Inventory

Maximizing the Holiday Season With Excess Stock: How to Take Advantage of It

Maximizing the Holiday Season With Excess Stock: How to Take Advantage of It

It's the holiday shopping season—and for many businesses, that means researching trends, making sure you're selling what holiday shoppers are looking for, and being ready to fulfill customer orders right up to the end of the year. 

While your marketing and sales teams might be speeding ahead to create festive campaigns and forecast demand for seasonal products, you also have to clean up your product logistics from all across 2023 to make sure you can start off next year on the right foot. That means creating a plan for the excess stock you've accumulated throughout the months.

Excess inventory is an important metric that analysts and investors look at when considering the strength of an eCommerce business, and ballooning inventory can be just as troublesome as shortages. Unsold products end up dogging your footsteps in the new year, especially considering the warehousing costs and missed opportunities they represent.

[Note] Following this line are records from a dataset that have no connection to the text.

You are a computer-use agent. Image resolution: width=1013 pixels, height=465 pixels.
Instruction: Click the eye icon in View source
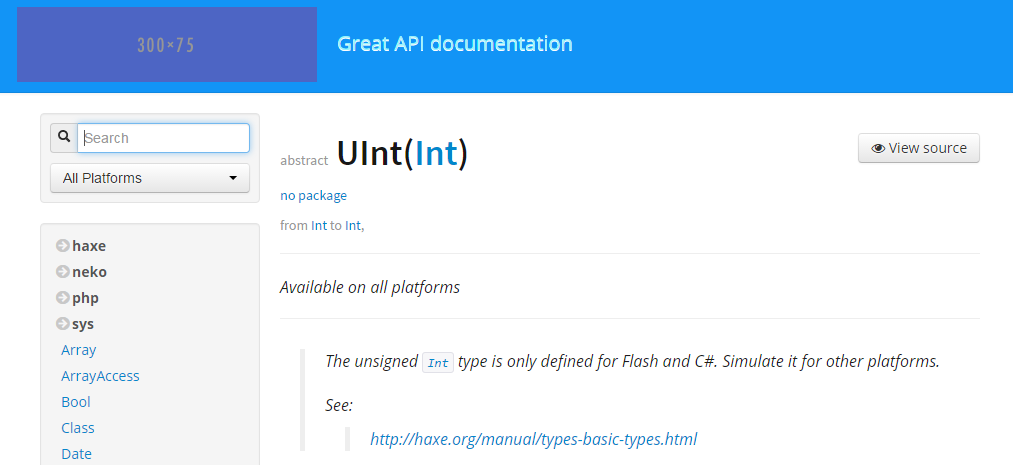click(878, 149)
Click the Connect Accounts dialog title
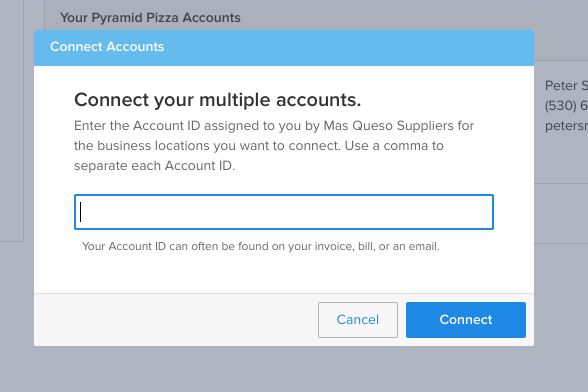Image resolution: width=588 pixels, height=392 pixels. (107, 47)
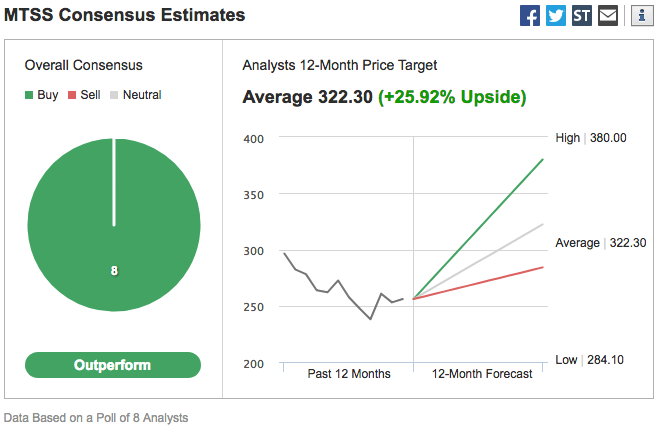Share via Twitter bird icon
Screen dimensions: 659x434
pyautogui.click(x=556, y=16)
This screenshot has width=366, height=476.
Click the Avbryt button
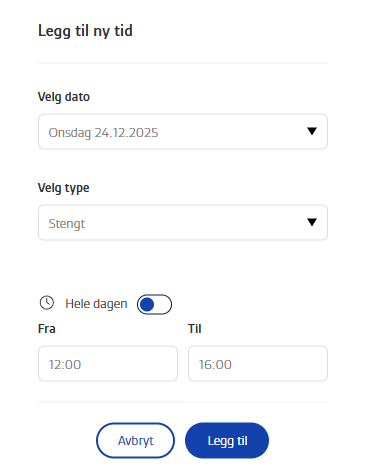tap(135, 441)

These two areas of focus aren't as dissimilar as they first appear. Savvy eCommerce businesses can use excess inventory to supplement sales and bring in new business, especially if they have the funds to build momentum and launch engaging campaigns. 

By identifying your customers' motivations this holiday season and considering their pain points, you can use different campaigns, pricing strategies, and promotional tactics to unload excess stock and use it as a vehicle to sell more goods overall throughout the holiday season.

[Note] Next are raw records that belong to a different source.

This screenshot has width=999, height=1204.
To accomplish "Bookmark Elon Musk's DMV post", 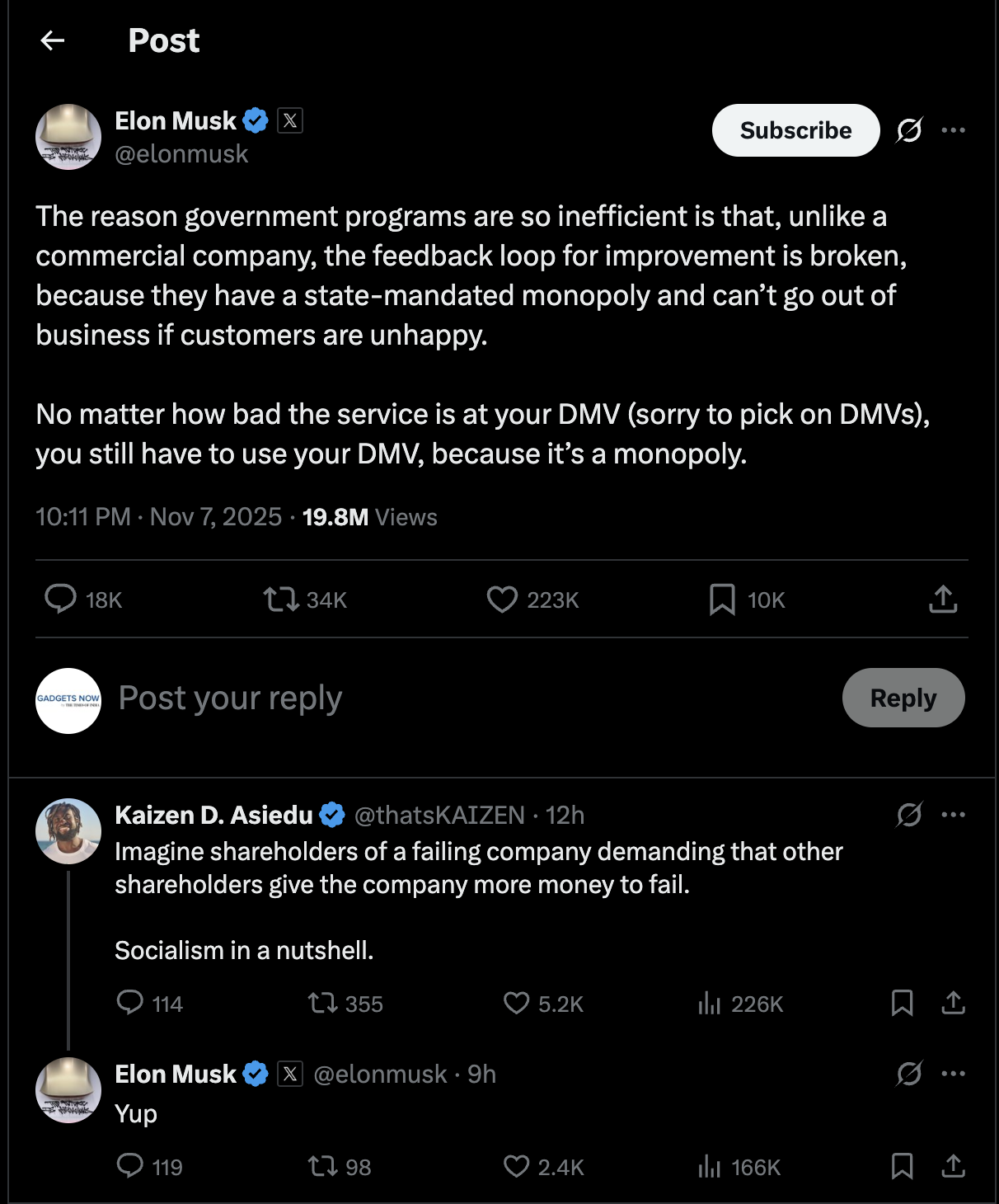I will (721, 600).
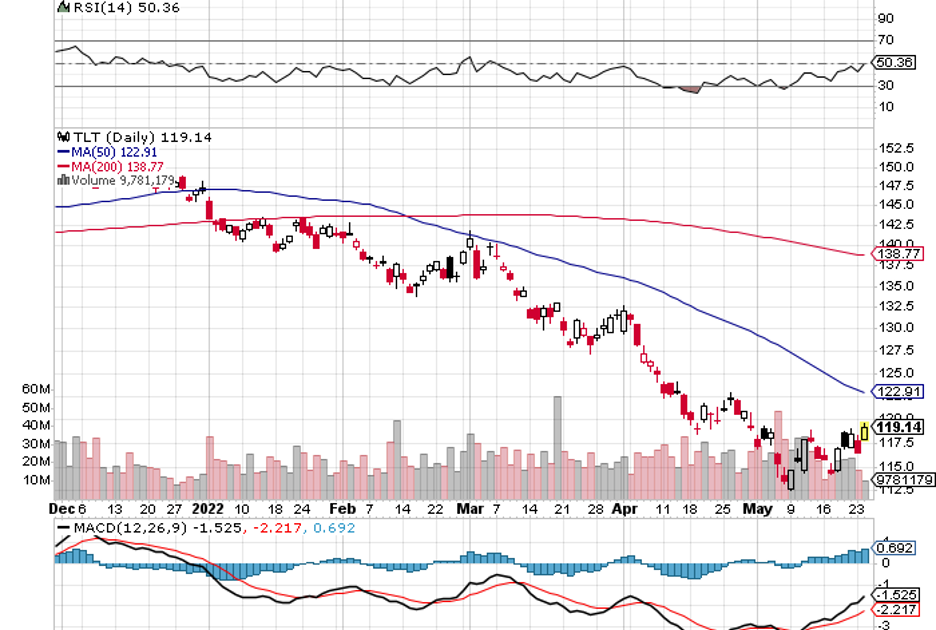
Task: Click the 138.77 MA(200) price tag
Action: [898, 254]
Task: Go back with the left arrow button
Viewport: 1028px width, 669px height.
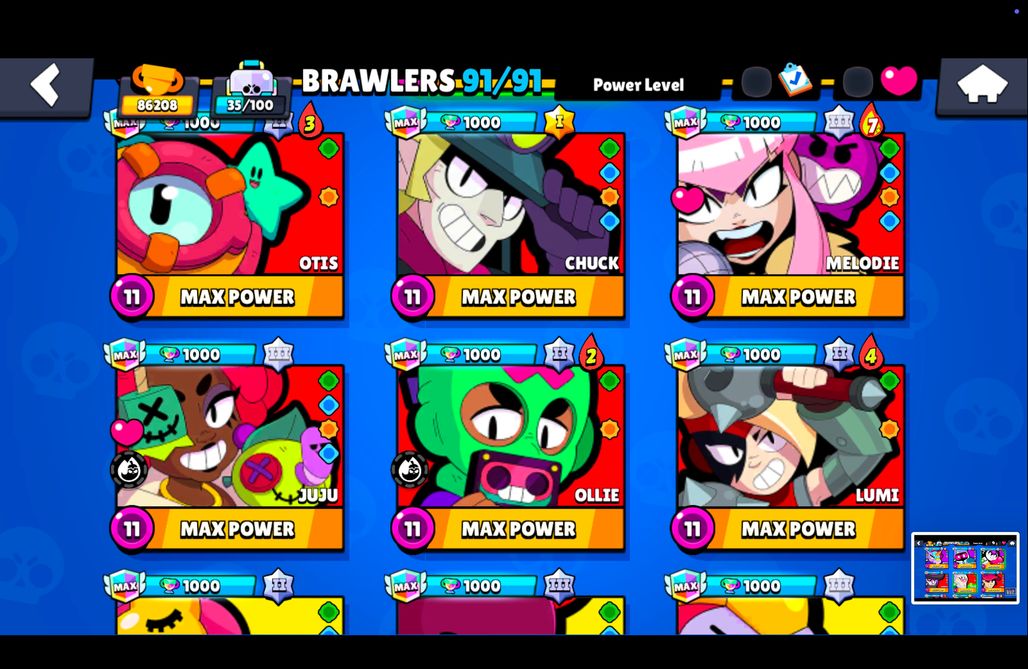Action: [x=46, y=87]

Do the Holiday Season Right By Offloading Excess Stock

Today's forecasts and AI-powered analytics models can help eCommerce businesses across myriad industries create tighter inventory orders. Eventually, all businesses will have a choice: try to order inventory that exactly aligns with forecasted demand and risk running out too soon (sending potential customers to competitors), or order a little extra to meet all of your demand and be stuck with excess inventory.

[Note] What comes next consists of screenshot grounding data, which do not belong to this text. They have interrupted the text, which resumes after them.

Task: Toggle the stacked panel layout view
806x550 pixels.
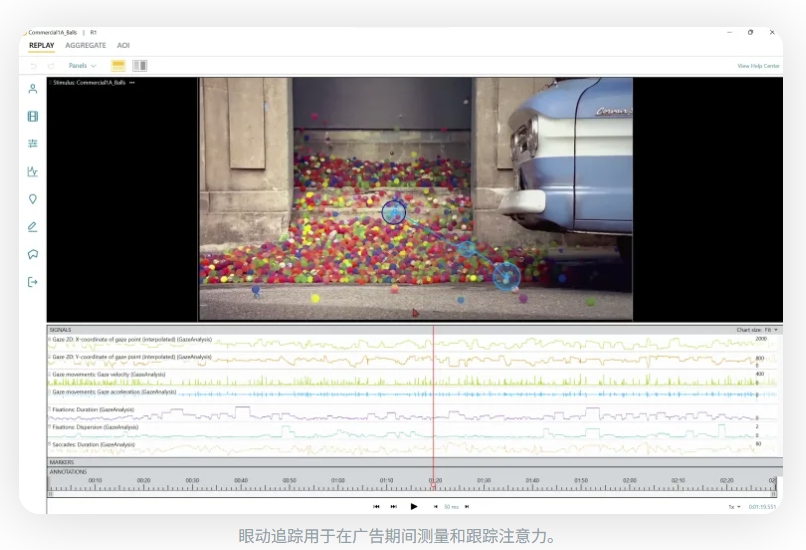Action: [118, 66]
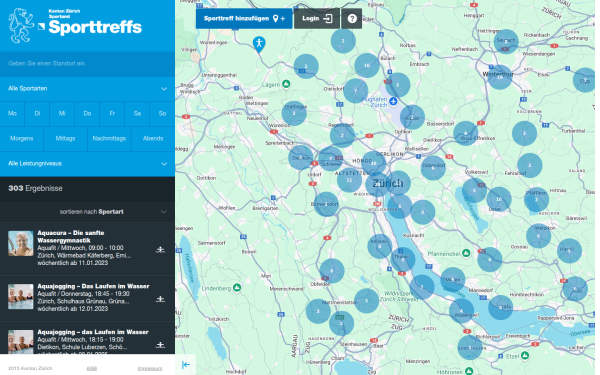Click the help question mark icon
The width and height of the screenshot is (600, 375).
point(352,18)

Both scenarios represent waste and potential missed opportunities, and you'll have to choose which course of action is right for your business. For many companies, it makes sense to err on the side of excess:

  • Lead generation is expensive. If you pay for PPC ads or influencers to direct traffic to your pages only for the product to be unavailable, that's a high cost for no revenue.
  • Positive customer attention is fleeting. Customers will also be disappointed that they can't make a purchase. They may like the product enough to seek it on other storefronts, and they may negatively remember your brand for years.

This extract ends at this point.